## Task details
Reproduce each line below with no alterations.

----- Supplied material

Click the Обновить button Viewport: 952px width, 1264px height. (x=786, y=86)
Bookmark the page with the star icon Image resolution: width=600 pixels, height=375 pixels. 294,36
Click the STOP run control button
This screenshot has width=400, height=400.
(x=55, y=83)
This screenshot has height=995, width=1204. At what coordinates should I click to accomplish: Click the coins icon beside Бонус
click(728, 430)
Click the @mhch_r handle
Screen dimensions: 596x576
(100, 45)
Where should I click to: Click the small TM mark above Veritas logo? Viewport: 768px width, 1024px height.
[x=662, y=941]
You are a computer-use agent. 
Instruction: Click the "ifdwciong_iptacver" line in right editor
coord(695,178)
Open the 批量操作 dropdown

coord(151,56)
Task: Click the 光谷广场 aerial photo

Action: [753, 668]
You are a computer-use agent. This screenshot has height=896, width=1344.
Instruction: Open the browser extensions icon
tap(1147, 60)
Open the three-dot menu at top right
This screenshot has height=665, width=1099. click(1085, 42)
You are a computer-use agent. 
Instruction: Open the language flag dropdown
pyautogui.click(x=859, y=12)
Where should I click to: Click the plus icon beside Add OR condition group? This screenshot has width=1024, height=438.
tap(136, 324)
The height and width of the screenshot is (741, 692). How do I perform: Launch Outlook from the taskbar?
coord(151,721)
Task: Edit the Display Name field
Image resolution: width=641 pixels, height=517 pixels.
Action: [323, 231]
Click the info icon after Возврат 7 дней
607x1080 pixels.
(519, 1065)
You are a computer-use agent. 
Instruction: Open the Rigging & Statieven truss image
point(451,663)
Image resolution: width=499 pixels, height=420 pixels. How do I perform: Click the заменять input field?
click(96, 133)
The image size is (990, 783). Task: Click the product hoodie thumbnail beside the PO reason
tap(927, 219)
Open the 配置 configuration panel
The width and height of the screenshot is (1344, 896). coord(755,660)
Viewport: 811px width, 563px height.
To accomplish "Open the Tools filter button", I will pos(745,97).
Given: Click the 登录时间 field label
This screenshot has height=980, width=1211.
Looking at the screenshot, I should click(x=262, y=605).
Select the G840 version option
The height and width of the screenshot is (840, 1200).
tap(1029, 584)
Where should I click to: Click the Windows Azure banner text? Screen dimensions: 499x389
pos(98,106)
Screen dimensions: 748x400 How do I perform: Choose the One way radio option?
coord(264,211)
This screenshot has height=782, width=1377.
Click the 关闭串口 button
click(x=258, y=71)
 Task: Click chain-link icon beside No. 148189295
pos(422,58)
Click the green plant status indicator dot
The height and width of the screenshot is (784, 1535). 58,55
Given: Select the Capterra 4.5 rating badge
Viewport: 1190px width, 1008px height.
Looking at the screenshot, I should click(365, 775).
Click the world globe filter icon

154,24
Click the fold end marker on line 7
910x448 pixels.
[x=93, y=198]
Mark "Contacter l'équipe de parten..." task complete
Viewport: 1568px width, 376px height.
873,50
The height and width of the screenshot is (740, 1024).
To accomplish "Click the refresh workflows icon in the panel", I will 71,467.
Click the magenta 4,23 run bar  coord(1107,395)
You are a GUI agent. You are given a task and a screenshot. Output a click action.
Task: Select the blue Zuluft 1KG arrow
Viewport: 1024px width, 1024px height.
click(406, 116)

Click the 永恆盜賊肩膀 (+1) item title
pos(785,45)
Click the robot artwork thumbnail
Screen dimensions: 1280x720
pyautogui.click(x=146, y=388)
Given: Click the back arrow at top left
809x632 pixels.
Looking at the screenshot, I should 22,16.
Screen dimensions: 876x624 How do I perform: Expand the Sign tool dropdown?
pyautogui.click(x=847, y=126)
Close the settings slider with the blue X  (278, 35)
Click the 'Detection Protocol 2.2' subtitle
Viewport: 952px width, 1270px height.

----------

## Response box
Click the Обновить button Viewport: 952px width, 1264px height. (x=786, y=86)
Bookmark the page with the star icon Image resolution: width=600 pixels, height=375 pixels. 294,36
Click the STOP run control button
This screenshot has width=400, height=400.
(x=55, y=83)
This screenshot has height=995, width=1204. At what coordinates should I click to accomplish: Click the coins icon beside Бонус
click(728, 430)
Click the @mhch_r handle
Screen dimensions: 596x576
(100, 45)
Where should I click to: Click the small TM mark above Veritas logo? Viewport: 768px width, 1024px height.
[x=662, y=941]
You are a computer-use agent. 
Instruction: Click the "ifdwciong_iptacver" line in right editor
coord(695,178)
Open the 批量操作 dropdown

coord(151,56)
Task: Click the 光谷广场 aerial photo

Action: [753, 668]
You are a computer-use agent. This screenshot has height=896, width=1344.
Instruction: Open the browser extensions icon
tap(1147, 60)
Open the three-dot menu at top right
This screenshot has height=665, width=1099. click(1085, 42)
You are a computer-use agent. 
Instruction: Open the language flag dropdown
pyautogui.click(x=859, y=12)
Where should I click to: Click the plus icon beside Add OR condition group? This screenshot has width=1024, height=438.
tap(136, 324)
The height and width of the screenshot is (741, 692). How do I perform: Launch Outlook from the taskbar?
coord(151,721)
Task: Edit the Display Name field
Image resolution: width=641 pixels, height=517 pixels.
Action: [323, 231]
Click the info icon after Возврат 7 дней
607x1080 pixels.
(519, 1065)
You are a computer-use agent. 
Instruction: Open the Rigging & Statieven truss image
point(451,663)
Image resolution: width=499 pixels, height=420 pixels. How do I perform: Click the заменять input field?
click(96, 133)
The image size is (990, 783). Task: Click the product hoodie thumbnail beside the PO reason
tap(927, 219)
Open the 配置 configuration panel
The width and height of the screenshot is (1344, 896). coord(755,660)
Viewport: 811px width, 563px height.
To accomplish "Open the Tools filter button", I will pos(745,97).
Given: Click the 登录时间 field label
This screenshot has height=980, width=1211.
Looking at the screenshot, I should click(x=262, y=605).
Select the G840 version option
The height and width of the screenshot is (840, 1200).
tap(1029, 584)
Where should I click to: Click the Windows Azure banner text? Screen dimensions: 499x389
pos(98,106)
Screen dimensions: 748x400 How do I perform: Choose the One way radio option?
coord(264,211)
This screenshot has height=782, width=1377.
Click the 关闭串口 button
click(x=258, y=71)
 Task: Click chain-link icon beside No. 148189295
pos(422,58)
Click the green plant status indicator dot
The height and width of the screenshot is (784, 1535). 58,55
Given: Select the Capterra 4.5 rating badge
Viewport: 1190px width, 1008px height.
Looking at the screenshot, I should click(365, 775).
Click the world globe filter icon

154,24
Click the fold end marker on line 7
910x448 pixels.
[x=93, y=198]
Mark "Contacter l'équipe de parten..." task complete
Viewport: 1568px width, 376px height.
873,50
The height and width of the screenshot is (740, 1024).
To accomplish "Click the refresh workflows icon in the panel", I will 71,467.
Click the magenta 4,23 run bar  coord(1107,395)
You are a GUI agent. You are given a task and a screenshot. Output a click action.
Task: Select the blue Zuluft 1KG arrow
Viewport: 1024px width, 1024px height.
click(406, 116)

Click the 永恆盜賊肩膀 (+1) item title
pos(785,45)
Click the robot artwork thumbnail
Screen dimensions: 1280x720
pyautogui.click(x=146, y=388)
Given: Click the back arrow at top left
809x632 pixels.
Looking at the screenshot, I should 22,16.
Screen dimensions: 876x624 How do I perform: Expand the Sign tool dropdown?
pyautogui.click(x=847, y=126)
Close the settings slider with the blue X  (278, 35)
Click the 'Detection Protocol 2.2' subtitle
Viewport: 952px width, 1270px height.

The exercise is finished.